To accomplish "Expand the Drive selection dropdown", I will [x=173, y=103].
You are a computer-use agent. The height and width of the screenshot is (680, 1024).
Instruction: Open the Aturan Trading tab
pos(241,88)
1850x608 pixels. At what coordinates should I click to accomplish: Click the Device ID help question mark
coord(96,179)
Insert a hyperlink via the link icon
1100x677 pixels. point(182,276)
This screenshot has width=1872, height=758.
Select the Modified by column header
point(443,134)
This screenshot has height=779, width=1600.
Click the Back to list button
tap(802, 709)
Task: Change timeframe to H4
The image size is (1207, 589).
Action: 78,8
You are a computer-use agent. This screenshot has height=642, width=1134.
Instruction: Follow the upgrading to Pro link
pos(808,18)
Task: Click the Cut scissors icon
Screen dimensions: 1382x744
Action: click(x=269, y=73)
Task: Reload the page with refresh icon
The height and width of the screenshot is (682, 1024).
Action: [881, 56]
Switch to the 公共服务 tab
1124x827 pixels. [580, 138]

• _Task directions_
Reproduce all lines from the records above that include the word "computer".

• _Solution_
You are a computer-use agent. The height and width of the screenshot is (680, 1024).
You are a computer-use agent. This screenshot has height=642, width=1134.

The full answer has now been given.